12.14- « Le moins-plus »

Il faut donc bénir les dissemblances qui apparaissent. Ce sont ces différences qui créent l'attraction; ce sont elles qui nourrissent les conversations, les interrogations, les confidences; qui engendrent la richesse des échanges entre les partenaires.

Permettons à l'autre de redevenir lui-même, abstenons-nous de le juger, efforçons-nous de le comprendre. Son monde intérieur est différent du nôtre, il n'en est pas plus déraisonnable ou moins valable; à nous d'entrer dans ses arcanes.

Cette démarche de différenciation oblige le couple à un travail profondément maturant :

La communication interculturelle reconnaît "l'étranger" à la fois semblable et différent. Reconnaître l'autre comme différent, c'est accepter de relativiser mon propre système de valeurs; c'est admettre qu'il puisse y avoir d'autres motivations, d'autres références, d'autres habitudes que les miennes; c'est éviter d'interpréter les comportements de l'étranger dans mon propre langage afin de comprendre la signification qu'ils revêtent pour lui-même.

Une telle décentration suppose la prise de conscience de sa propre identité culturelle. Dans les perceptions, les représentations, les appréciations que j'ai de l'autre, il s'agit d'abord de ressaisir mon propre regard; le discours que je tiens sur lui reflète d'abord ma propre identité.

Reconnaître en même temps l'autre comme semblable, c'est admettre que la différence n'exclut pas la similitude; c'est le considérer comme appartenant fondamentalement à la même humanité que moi; c'est supposer que la différence n'est pas seulement un obstacle à la communication, mais peut être un stimulant et un enrichissement.

Prendre en compte (et donc de ne pas ignorer ou dénier) les phénomènes de catégorisation différentielle; ensuite, les accepter et enfin prendre conscience des mécanismes en jeu. Cet "accompagnement" peut certainement favoriser davantage un éventuel dépassement des stéréotypes et des préjugés.

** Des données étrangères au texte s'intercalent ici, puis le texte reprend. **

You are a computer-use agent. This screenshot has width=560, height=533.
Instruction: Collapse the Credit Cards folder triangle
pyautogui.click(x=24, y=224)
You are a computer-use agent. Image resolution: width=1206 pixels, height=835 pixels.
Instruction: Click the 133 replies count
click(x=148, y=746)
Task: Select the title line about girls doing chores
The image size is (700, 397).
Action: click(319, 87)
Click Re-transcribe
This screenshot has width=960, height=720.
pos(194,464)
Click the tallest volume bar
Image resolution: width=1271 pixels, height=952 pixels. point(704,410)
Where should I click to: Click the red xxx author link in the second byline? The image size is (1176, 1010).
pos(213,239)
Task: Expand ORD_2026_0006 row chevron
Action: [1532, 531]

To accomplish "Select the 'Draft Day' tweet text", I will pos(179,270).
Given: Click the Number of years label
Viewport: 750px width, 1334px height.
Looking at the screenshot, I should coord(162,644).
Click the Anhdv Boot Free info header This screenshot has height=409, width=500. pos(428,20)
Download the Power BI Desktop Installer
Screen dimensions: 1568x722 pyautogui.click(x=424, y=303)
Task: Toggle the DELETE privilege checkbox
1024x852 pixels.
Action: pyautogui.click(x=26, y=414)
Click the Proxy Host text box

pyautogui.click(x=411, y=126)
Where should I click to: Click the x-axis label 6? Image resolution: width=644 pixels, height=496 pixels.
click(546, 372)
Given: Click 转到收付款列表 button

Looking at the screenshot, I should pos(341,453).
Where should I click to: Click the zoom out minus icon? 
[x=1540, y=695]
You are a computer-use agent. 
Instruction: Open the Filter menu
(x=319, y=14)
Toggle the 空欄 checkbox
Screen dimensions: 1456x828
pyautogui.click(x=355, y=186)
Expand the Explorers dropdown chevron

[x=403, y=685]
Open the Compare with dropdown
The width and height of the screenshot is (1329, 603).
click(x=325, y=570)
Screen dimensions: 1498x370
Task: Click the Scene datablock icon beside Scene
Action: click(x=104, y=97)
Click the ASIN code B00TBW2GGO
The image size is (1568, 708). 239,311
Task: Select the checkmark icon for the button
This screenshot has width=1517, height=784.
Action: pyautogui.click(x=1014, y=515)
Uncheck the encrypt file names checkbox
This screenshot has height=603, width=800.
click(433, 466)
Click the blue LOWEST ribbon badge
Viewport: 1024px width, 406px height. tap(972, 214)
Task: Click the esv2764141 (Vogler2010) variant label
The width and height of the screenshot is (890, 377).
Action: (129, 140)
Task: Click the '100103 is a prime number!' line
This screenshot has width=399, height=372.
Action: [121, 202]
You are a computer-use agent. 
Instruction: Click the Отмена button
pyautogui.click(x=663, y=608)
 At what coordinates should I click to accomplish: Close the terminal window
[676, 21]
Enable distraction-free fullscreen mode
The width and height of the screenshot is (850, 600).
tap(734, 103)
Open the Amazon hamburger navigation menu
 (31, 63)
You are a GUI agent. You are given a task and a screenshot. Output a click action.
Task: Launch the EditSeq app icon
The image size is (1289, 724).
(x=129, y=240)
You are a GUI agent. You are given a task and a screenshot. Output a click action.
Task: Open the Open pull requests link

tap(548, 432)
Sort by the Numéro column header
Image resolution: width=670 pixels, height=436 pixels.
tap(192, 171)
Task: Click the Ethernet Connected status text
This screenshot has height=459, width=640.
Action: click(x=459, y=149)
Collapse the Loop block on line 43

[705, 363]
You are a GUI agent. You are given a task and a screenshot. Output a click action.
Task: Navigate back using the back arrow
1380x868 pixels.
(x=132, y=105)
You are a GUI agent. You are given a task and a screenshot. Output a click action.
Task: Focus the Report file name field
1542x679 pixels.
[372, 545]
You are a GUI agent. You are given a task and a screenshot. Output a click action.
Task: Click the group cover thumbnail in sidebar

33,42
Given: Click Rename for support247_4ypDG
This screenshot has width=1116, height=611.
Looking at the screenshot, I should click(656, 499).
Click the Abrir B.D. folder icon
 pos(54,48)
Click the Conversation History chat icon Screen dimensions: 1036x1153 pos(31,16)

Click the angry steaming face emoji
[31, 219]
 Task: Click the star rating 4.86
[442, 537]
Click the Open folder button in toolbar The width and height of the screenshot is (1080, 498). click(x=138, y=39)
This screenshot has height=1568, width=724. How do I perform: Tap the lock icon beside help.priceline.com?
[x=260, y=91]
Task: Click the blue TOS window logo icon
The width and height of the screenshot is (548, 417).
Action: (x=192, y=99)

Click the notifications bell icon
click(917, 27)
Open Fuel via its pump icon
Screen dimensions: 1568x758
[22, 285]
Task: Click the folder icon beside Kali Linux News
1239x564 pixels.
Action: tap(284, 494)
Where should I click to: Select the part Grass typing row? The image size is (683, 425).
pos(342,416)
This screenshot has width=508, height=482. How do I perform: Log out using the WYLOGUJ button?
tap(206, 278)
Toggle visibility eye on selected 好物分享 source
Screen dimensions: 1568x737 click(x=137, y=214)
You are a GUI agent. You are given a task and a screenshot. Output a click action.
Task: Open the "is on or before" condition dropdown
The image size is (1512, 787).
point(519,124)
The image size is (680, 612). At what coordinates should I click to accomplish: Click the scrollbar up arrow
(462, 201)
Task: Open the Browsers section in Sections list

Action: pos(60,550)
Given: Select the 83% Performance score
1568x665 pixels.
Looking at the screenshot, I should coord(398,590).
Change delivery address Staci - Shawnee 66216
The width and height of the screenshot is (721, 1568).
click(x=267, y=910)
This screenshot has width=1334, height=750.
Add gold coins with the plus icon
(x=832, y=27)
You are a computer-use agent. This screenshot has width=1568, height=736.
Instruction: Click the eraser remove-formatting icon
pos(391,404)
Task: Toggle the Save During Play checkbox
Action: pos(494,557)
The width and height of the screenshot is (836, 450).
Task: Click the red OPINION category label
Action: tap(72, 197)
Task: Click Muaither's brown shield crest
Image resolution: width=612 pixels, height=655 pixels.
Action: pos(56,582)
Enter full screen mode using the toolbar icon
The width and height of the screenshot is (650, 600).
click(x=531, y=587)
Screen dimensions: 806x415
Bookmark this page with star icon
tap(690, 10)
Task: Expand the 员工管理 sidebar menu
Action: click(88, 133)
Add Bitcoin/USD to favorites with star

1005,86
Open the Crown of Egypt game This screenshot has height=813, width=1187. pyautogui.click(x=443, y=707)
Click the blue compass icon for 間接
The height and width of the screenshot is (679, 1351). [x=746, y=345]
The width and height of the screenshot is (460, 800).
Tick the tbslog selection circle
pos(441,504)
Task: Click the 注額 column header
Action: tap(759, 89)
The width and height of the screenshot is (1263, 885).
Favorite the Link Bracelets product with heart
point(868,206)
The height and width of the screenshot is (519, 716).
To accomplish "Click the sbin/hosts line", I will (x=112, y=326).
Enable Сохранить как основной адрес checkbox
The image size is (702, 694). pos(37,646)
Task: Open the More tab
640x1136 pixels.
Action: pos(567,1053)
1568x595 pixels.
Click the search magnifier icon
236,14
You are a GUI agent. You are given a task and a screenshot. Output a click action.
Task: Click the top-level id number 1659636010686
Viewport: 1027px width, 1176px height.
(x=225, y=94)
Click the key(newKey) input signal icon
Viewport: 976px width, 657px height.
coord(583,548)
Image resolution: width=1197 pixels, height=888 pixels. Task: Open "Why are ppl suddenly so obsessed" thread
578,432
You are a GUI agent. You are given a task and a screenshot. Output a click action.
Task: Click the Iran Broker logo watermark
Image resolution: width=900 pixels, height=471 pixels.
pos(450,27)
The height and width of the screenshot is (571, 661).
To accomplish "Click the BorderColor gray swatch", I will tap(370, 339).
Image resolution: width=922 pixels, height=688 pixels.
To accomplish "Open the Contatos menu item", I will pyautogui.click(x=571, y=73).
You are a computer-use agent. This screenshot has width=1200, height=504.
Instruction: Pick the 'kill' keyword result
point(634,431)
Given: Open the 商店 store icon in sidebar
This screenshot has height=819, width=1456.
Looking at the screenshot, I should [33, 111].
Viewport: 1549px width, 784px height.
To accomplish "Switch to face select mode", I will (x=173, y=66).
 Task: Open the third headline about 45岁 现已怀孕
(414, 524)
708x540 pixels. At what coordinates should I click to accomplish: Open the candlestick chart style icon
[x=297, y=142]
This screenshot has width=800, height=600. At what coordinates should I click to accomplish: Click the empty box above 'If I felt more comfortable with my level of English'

Chacun voudra, plus ou moins consciemment, inclure l’autre partenaire dans sa propre logique. Pourtant, la vie conjugale n’est possible que par une reconnaissance des différentes logiques. Celle-ci ne s’obtient pas toute seule. Elle suit une phase de négociation, où chaque partenaire finit par se situer clairement face à l’autre. Elle ne se fait pas sans connaissance de l’autre et sans tenir compte de sa logique à lui.

La prise de conscience des caractères différenciateurs aboutit ici non pas aux oppositions obstinées, aux divisions, mais au respect de la différence de l'autre, à la prise en compte de la distance conjugale, à l'intérêt et au plaisir de la nuance dans l'altérité qui peut aller jusqu'à l'étonnement quotidien.

Ce sont les couples, dont leurs familles ont des contacts et une ouverture à l'autre religion, qui paraissent le plus "réussir" un haut niveau d'interculturalité dans leur couple. Quand on considère les choix effectués pour l'enfant, on remarque effectivement que c'est dans ce type de famille que les facteurs d'identité (prénom, etc.) de l'enfant reflètent un compromis réel.

Cette ouverture à la religion différente vécue dans la famille parentale, pourrait déterminer apparemment l'aptitude à « partager » l'enfant. Non en luttant pour se l'arracher mutuellement, mais en coopérant pour le faire participer, aussi harmonieusement et équitablement que possible, aux deux cultures religieuses en présence, valorisées au même degré.